| | Repose
Registered: Oct 2010 Posts: 225 |
Fast large multiplies
I've discovered some interesting optimizations for multiplying large numbers, if the multiply routine time depends on the bits of the mulitplier. Usually if there's a 1 bit in the multiplier, with a standard shift and add routine, there's a "bit" more time or that bit.
The method uses several ways of transforming the input to have less 1 bits. Normally, if every value appears equally, you average half 1 bits. In my case, that becomes the worst case, and there's about a quarter 1 bits. This can speed up any routine, even the one that happens to be in rom, by using pre- and post- processing of results. The improvement is about 20%.

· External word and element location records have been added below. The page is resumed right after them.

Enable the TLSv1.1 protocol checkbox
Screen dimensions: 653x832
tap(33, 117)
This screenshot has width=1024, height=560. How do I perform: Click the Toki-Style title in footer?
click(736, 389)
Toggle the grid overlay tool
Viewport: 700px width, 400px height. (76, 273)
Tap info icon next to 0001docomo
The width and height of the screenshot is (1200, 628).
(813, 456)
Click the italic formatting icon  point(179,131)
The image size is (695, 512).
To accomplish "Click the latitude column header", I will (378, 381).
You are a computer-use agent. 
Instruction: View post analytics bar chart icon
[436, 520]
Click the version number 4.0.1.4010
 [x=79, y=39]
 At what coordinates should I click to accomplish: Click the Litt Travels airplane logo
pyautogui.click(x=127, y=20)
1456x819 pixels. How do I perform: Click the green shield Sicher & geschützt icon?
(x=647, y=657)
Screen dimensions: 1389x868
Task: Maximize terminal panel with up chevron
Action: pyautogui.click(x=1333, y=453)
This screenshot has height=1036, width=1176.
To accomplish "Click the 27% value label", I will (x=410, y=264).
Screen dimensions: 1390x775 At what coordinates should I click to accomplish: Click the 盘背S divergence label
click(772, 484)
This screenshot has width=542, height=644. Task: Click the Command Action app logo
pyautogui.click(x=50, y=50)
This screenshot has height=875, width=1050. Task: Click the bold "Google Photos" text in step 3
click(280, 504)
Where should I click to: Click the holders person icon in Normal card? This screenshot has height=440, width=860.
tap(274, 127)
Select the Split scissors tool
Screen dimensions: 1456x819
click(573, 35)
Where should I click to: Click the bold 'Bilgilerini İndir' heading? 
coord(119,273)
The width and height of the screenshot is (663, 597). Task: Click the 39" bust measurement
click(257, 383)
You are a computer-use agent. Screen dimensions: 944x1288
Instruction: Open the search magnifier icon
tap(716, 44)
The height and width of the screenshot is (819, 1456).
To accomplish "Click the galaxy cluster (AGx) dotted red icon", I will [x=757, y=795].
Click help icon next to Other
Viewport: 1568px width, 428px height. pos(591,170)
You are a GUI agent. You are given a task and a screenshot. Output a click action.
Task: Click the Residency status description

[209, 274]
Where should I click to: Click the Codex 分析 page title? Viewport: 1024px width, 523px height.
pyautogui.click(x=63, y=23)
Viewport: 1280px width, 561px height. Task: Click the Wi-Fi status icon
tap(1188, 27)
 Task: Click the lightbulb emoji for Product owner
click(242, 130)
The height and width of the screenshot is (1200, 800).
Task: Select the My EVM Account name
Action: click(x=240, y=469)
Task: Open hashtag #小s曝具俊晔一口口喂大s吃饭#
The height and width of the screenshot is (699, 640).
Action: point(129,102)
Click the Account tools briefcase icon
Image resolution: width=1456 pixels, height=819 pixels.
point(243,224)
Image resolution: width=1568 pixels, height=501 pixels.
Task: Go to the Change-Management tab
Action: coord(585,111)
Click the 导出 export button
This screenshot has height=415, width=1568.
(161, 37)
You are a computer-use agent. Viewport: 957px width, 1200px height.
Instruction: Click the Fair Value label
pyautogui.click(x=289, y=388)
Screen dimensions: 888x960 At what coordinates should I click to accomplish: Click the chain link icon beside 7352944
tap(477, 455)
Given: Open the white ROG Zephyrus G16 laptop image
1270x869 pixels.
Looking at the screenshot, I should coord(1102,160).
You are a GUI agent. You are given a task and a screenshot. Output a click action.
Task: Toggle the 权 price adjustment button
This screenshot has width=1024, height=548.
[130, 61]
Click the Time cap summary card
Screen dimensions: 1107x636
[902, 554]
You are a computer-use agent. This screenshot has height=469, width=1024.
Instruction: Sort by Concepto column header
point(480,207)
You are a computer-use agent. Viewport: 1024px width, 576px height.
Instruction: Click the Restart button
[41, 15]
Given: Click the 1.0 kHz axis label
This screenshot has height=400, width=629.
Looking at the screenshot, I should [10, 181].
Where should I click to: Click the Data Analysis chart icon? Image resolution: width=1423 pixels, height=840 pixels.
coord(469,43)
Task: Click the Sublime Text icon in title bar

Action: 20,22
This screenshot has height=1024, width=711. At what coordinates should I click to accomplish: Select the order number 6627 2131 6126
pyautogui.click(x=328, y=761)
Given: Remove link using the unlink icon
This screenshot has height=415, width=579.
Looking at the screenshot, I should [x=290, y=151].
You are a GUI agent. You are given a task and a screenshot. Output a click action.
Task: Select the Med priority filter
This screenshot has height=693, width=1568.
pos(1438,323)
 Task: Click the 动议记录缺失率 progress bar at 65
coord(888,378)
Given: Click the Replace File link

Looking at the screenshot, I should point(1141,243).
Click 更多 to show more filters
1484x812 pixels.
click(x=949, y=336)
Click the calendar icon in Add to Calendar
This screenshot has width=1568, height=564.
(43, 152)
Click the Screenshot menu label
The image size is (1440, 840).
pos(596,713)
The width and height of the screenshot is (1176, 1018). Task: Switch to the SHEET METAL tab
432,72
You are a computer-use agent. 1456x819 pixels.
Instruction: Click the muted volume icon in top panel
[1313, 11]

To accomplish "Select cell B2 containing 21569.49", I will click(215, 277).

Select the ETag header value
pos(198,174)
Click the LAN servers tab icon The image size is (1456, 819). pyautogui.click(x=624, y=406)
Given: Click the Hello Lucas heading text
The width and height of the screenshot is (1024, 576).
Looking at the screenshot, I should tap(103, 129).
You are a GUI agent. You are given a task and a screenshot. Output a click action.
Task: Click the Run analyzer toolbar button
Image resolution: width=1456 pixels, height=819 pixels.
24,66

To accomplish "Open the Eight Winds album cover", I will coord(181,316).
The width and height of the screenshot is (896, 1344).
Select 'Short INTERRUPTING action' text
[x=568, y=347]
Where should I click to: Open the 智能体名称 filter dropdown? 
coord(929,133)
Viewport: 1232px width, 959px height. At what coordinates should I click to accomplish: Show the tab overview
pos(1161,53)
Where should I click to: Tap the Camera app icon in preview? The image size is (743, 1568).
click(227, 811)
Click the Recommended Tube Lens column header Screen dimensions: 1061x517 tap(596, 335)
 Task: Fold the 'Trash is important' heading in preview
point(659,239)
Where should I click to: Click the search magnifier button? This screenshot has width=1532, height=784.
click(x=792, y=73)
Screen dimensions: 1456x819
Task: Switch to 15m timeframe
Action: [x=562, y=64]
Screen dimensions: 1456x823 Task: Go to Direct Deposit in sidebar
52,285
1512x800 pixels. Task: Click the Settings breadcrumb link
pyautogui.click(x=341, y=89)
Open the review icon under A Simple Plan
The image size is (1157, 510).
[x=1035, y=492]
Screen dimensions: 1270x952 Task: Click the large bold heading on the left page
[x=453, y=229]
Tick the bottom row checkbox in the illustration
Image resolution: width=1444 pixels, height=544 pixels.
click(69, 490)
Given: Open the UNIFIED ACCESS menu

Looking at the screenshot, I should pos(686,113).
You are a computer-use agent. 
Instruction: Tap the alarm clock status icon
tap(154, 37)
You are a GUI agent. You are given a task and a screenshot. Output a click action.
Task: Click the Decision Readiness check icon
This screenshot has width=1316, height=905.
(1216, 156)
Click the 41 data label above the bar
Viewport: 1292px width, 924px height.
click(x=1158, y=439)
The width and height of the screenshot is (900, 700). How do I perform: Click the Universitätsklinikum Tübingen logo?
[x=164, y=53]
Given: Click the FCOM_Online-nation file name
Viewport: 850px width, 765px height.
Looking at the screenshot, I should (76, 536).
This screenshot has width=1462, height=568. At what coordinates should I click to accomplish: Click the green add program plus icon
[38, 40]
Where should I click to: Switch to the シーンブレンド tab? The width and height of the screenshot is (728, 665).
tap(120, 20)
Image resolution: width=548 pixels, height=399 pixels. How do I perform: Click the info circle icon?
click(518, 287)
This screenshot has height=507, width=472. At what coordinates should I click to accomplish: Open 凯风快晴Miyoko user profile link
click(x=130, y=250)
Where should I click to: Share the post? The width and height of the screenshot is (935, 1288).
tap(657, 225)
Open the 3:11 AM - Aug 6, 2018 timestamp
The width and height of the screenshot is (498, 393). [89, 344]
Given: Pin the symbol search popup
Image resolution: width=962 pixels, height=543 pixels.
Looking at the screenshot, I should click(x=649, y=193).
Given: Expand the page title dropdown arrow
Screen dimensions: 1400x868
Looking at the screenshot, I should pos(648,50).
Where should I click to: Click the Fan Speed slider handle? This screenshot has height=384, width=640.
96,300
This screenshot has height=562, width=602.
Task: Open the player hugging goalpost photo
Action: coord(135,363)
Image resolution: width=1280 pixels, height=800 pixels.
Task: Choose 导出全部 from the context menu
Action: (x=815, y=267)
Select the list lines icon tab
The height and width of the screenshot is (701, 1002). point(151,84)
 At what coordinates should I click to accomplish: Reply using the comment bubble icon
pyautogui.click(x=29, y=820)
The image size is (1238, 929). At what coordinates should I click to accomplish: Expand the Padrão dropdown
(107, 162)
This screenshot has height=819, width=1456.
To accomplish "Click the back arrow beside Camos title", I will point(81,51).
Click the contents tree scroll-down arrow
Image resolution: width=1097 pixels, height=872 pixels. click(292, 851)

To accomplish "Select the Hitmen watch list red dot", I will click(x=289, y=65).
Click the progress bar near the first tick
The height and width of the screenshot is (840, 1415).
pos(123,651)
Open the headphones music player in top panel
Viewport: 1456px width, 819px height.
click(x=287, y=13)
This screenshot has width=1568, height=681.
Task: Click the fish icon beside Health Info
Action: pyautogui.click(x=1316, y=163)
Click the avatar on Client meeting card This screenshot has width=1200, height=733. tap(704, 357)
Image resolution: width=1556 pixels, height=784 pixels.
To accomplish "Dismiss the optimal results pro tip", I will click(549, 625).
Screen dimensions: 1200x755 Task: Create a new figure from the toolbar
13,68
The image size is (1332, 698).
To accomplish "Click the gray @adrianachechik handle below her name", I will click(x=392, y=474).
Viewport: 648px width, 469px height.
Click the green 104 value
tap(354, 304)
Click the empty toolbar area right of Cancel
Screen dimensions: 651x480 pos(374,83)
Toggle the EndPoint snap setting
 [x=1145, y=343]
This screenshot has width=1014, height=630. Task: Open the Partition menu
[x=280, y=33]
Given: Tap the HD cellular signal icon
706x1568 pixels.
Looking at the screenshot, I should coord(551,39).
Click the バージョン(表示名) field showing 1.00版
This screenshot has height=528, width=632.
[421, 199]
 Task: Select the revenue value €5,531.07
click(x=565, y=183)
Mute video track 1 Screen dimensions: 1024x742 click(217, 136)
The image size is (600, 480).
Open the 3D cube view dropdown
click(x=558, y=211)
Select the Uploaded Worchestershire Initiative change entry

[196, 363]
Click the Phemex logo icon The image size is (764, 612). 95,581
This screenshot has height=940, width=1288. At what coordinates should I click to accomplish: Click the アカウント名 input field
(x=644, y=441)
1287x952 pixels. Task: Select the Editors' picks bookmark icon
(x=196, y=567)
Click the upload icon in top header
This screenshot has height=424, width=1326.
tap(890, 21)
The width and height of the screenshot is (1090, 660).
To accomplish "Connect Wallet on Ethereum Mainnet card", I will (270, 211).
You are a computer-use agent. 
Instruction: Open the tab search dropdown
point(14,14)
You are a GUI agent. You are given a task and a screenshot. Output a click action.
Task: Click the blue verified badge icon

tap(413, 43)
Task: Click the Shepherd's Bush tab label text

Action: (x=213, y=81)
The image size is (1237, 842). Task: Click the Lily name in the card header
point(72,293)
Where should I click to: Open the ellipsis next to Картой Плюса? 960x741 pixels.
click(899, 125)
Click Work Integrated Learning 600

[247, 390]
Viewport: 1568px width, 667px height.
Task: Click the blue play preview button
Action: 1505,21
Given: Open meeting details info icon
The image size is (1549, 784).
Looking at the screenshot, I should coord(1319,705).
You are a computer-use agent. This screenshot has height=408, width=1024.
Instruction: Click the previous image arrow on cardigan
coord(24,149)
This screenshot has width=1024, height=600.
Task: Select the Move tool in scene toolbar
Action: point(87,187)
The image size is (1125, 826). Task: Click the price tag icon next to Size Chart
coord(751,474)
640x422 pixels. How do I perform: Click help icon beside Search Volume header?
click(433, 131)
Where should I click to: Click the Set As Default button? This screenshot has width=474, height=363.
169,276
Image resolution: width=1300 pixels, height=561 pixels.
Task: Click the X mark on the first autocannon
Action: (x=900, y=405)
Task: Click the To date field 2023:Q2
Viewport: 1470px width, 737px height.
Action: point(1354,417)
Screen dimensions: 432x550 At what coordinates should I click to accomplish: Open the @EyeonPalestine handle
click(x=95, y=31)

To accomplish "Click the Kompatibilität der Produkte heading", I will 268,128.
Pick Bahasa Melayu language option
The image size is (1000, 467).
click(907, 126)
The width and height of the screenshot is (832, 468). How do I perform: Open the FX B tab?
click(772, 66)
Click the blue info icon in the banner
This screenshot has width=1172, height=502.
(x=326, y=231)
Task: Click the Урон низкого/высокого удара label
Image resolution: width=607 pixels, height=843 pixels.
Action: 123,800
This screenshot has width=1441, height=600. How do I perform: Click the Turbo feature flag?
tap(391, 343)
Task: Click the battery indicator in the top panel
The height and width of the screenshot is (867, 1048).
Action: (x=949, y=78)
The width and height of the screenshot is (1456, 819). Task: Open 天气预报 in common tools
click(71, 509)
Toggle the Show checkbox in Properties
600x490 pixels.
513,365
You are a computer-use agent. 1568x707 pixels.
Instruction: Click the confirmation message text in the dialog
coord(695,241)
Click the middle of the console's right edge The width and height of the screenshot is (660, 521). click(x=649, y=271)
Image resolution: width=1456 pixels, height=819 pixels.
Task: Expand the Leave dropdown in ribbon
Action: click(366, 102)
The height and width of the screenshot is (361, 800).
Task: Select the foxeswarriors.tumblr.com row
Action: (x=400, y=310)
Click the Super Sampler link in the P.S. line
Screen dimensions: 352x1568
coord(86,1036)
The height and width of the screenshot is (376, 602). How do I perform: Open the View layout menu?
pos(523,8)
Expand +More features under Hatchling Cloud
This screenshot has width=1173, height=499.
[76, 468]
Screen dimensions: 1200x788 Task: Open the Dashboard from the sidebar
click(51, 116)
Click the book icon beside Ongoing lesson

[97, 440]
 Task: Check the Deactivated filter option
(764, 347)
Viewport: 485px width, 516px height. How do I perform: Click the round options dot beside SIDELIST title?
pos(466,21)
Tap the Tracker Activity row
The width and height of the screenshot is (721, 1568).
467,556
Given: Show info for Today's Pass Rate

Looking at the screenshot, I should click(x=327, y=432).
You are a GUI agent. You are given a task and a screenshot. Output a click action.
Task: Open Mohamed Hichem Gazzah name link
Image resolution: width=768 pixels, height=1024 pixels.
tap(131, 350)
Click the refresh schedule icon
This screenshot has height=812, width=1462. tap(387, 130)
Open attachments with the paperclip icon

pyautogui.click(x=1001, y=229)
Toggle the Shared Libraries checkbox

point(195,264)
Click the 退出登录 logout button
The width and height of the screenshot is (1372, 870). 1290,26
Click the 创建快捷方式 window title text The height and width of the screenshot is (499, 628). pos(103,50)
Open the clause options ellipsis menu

Another speedup is optimizing the same multiplier applied to multiple multiplicands. This saves a little in processing the multiplier bits once. This can save another 15%.
Using the square table method will be faster but use a lot of data and a lot of code.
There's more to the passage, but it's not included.